Content starts
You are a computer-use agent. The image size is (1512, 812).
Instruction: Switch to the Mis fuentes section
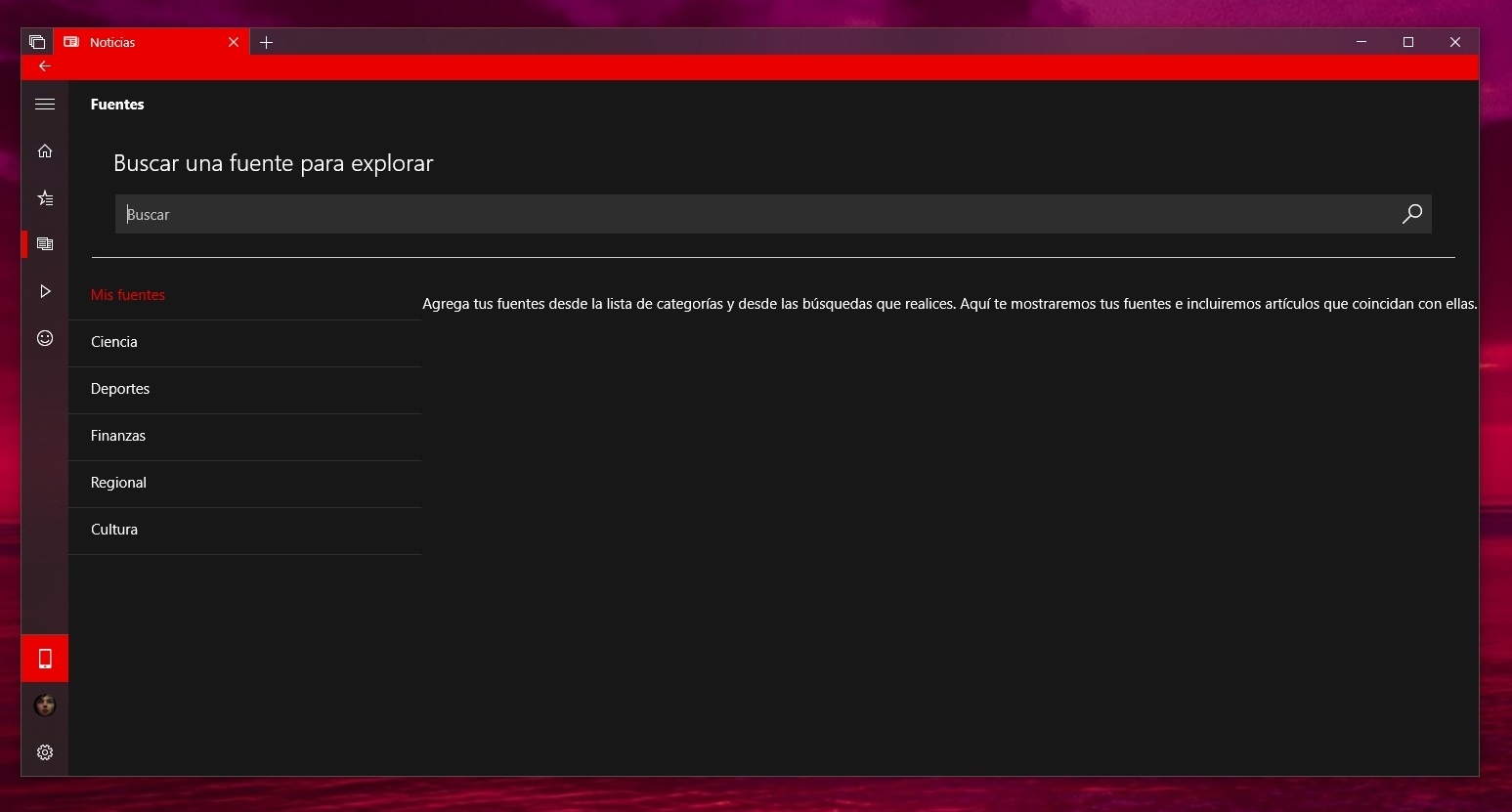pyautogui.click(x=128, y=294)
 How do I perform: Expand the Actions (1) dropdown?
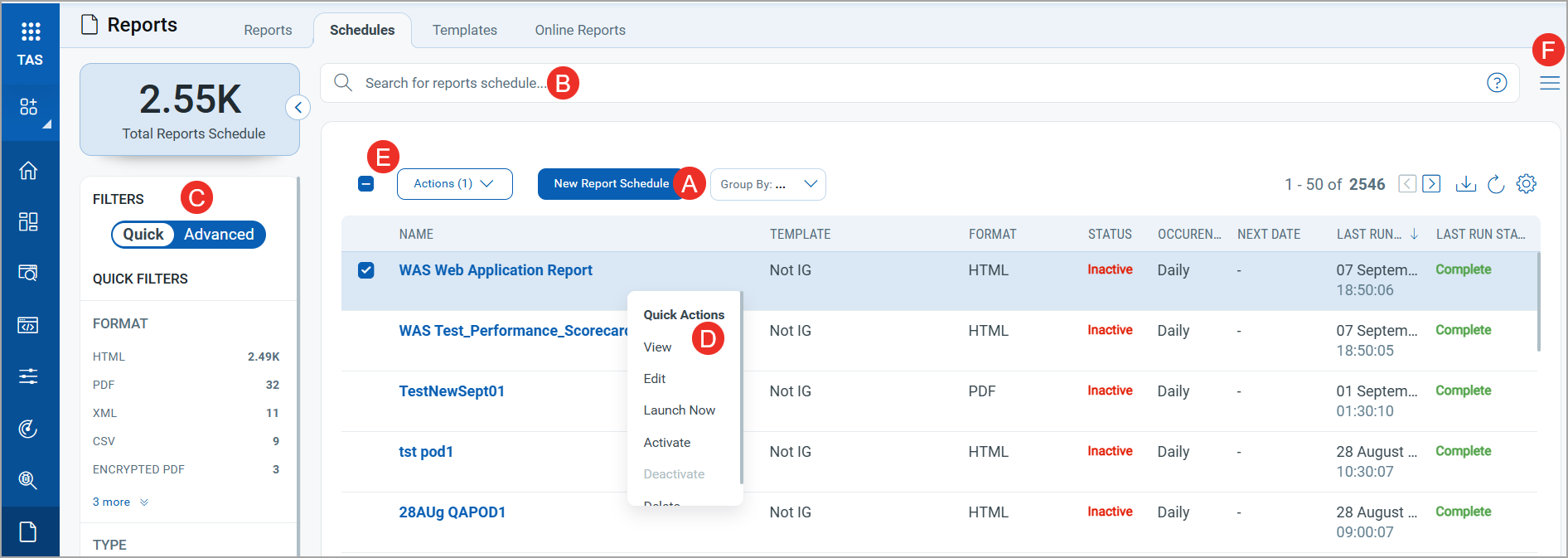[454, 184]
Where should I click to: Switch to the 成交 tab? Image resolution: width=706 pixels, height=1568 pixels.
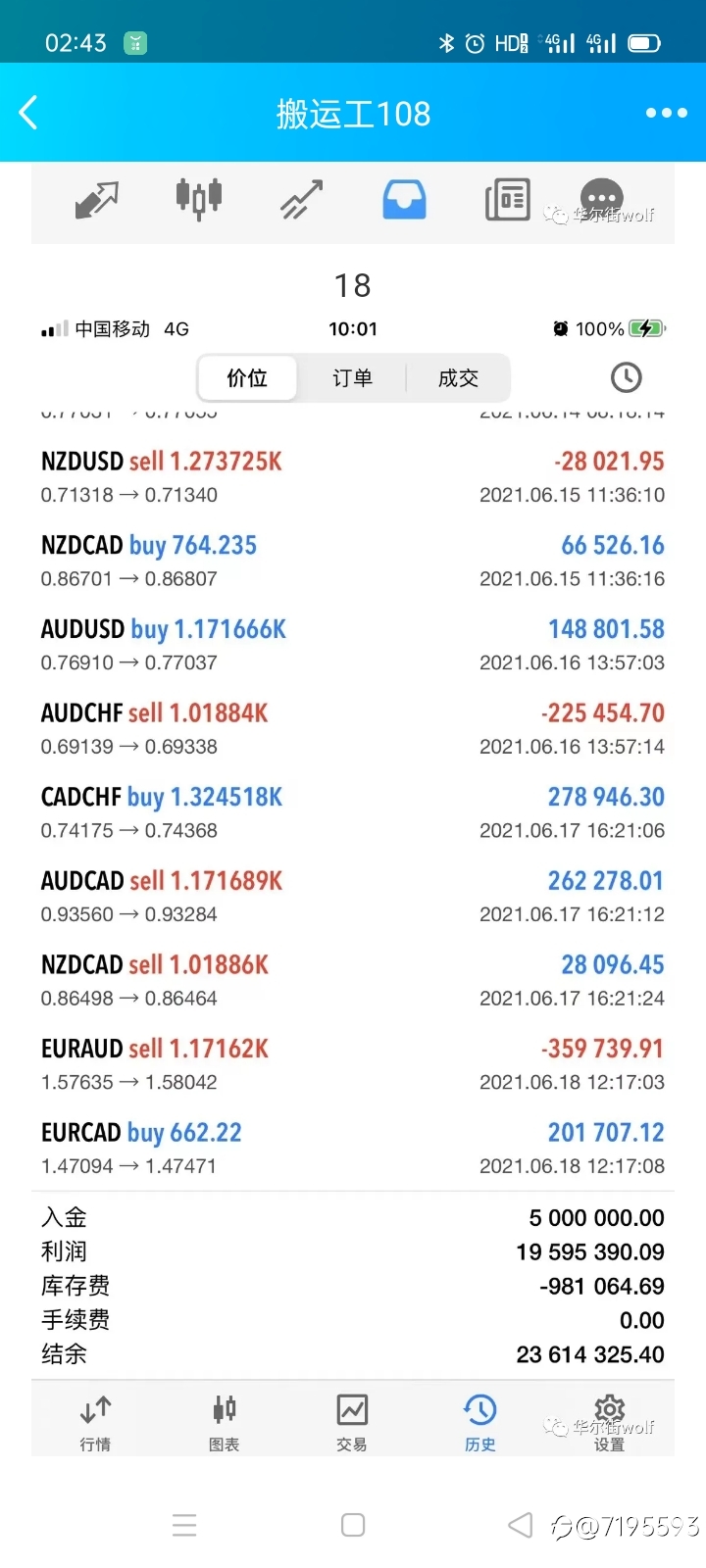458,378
Content ends
## Problem requirements:
Each entry should be set down exactly, pictures excluded.

## Written solution:
You are a computer-use agent. The image size is (1512, 812).
Instruction: Switch to the Mis fuentes section
pyautogui.click(x=128, y=294)
 How do I perform: Expand the Actions (1) dropdown?
[454, 184]
Where should I click to: Switch to the 成交 tab? Image resolution: width=706 pixels, height=1568 pixels.
458,378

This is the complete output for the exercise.